Here’s the slide where I’m comparing them to a similar B2B SAAS site with similar headcount and similar funding - in a similar technical space but not a direct competitor:
This chart is followed up with a clear link between resources and results:
The key point here is not just to look at direct competitors - but to find useful comparisons.
The Power of Believable Big Numbers
When we’re asked to estimate growth, the typical approach is to look at keywords, estimate some ranking positions and model out traffic. This approach is valid but it has two specific flaws:
It doesn’t connect results to investment - you’re just throwing out numbers without showing how results depends on our level of investment
It doesn’t show growth over time
Instead, choosing an appropriate comparison (or set of comparisons) addresses these flaws:
It allows us to directly connect results to investment and resources. “If we are able to produce 400 pieces of content then we might achieve X results”
It allows us to extrapolate results over time to both show a realistic growth path, AND a big number over the 1-2 year time horizon
This provides what I call a “Believable Big Number” to an executive - something to anchor to that they believe is a possible target. Crucially - this is NOT the same thing as a direct forecast of results. The believable big number is often a 1-2 year time horizon, not a 3-6 month goal. So it allows us to be pragmatic about short term forecasts, while ensuring everyone is excited about the big opportunity ahead of us.
And it’s believable because you’ve shown evidence of it working in the wild.
So next time you find yourself managing expectations and trying to forecast growth, don’t just look at the data, and don’t just look at direct competitors - but look for comparisons. Finding examples of situations and companies that have “done it before” will help us believe we can achieve a big number, while also providing a blueprint for investment.
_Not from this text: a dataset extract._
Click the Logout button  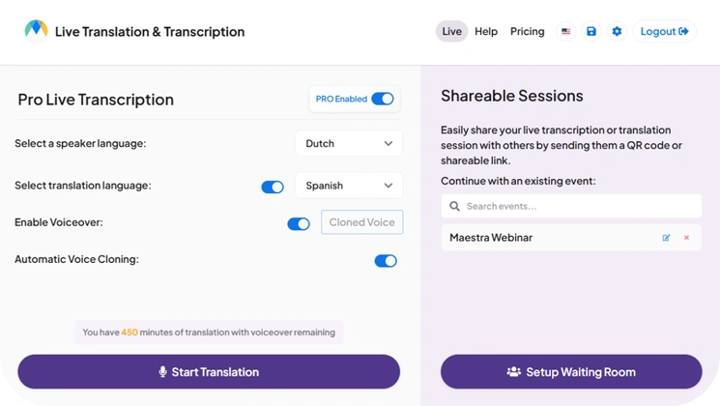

This allows us to manage expectations with confidence and allows us to remove our personal opinion from the conversation - as we saw in the last email The Consultant’s Stance, the goal is not to tell people what to do, but to clearly show them the opportunity and together build an investment plan.
Ahrefs is a great tool for analyzing this “content over time” because they have “first seen date” for URLs on a given site.
I really enjoyed this article. I use comparisons to communicate SEO opportunity, but I hadn't thought to look at URLs published/mo. or employee count to better frame the comparison for my clients. Great stuff!
Brilliant piece of data journalism! I’d be interested in the percentage of total employees on LinkedIn and how each pet insurance company leverages LinkedIn through their employees. I’m in the pet industry, so this is a very pertinent example, but it totally follows for most industries. Thanks!